Make the Dressing: In a small bowl, whisk together vinegar, sugar, salt, black pepper, dill, olive oil, and garlic (if using).
Combine: Pour the dressing over the vegetables and toss well so everything is coated.
Marinate: Cover and refrigerate for 30–60 minutes so the flavors absorb.
Serve: Toss again before serving. Serve chilled for the best flavor.
Storage
Store in an airtight container in the refrigerator for up to 3 days. The vegetables will continue to pickle and develop more flavor.
Tips
Use English or Persian cucumbers for fewer seeds and extra crunch
Add cherry tomatoes for color and sweetness
Sprinkle with sesame seeds or fresh parsley before serving
via @mediterreneandiet
Ballerina Farm Sourdough Bread30 min + 6 hrs rise
Active: 30 min
Rise: 4–6 hrs + overnight
Bake: 40–45 min
Makes: 1 loaf
Ingredients
100 g active sourdough starter (fed and bubbly)
350 g warm water
500 g bread flour (or strong all-purpose flour)
10 g salt
Instructions
Mix the dough: In a large bowl, mix starter + water until cloudy. Add flour and mix until no dry bits remain. Cover and rest 30–60 minutes (autolyse).
Add salt: Sprinkle salt over the dough. Mix by hand (squeeze and fold) until fully incorporated.
Bulk fermentation: Cover and let rise 4–6 hours at room temp. Every 30–45 minutes for the first 2 hours, do a stretch and fold: pull one side of dough up and fold over itself, repeat all sides.
Shape: Turn dough onto a lightly floured surface. Shape into a round or oval loaf. Let rest 20–30 minutes, then tighten shape again.

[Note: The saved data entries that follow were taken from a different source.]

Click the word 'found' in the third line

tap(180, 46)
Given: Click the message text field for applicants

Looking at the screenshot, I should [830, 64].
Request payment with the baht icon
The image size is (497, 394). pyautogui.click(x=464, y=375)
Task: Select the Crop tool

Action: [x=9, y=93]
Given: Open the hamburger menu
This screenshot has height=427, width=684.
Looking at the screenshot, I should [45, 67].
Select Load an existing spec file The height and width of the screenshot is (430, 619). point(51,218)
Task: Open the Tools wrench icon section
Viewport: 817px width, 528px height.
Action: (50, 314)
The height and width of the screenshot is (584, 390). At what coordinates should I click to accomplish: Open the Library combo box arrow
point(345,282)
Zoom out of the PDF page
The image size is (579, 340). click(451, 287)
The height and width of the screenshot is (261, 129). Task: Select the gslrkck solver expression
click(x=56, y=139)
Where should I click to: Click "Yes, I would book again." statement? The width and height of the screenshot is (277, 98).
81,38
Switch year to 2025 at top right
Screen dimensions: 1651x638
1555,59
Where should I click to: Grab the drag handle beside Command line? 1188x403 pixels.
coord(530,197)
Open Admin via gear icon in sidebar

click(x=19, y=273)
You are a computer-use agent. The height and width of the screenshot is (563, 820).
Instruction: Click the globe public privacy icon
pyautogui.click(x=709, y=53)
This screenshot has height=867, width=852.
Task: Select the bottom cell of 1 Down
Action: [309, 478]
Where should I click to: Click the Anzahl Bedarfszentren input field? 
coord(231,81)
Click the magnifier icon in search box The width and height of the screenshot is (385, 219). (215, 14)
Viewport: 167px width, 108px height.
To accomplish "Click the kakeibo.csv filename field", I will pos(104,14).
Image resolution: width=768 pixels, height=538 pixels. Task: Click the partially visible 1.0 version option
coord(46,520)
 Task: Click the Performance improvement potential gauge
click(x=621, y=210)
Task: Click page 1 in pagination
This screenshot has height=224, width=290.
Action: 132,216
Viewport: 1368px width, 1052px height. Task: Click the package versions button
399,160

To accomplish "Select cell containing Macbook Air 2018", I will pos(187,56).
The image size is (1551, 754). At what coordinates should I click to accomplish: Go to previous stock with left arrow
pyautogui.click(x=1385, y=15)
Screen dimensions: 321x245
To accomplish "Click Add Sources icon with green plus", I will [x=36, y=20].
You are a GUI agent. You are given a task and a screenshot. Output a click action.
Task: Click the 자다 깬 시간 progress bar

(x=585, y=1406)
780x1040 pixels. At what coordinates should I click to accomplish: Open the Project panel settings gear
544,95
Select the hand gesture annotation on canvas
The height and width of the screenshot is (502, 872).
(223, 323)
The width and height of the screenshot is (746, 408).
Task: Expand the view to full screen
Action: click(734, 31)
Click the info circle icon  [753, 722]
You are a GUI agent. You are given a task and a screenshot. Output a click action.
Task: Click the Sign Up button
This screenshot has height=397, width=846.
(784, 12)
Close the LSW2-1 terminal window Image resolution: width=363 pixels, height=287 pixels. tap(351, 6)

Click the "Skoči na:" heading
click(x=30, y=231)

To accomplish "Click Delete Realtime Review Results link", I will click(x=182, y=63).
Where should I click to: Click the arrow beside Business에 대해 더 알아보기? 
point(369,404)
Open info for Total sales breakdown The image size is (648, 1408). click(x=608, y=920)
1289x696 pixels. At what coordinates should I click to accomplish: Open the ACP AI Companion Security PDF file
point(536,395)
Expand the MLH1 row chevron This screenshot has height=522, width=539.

Final proof: Either room temp for 1–2 hours, or overnight in the fridge for 8–14 hours (best flavor + easier scoring).
Bake: Preheat oven to 450°F (230°C) with a Dutch oven inside. Place dough on parchment paper, score the top. Bake 20 minutes covered, then 20–25 minutes uncovered until deep golden brown.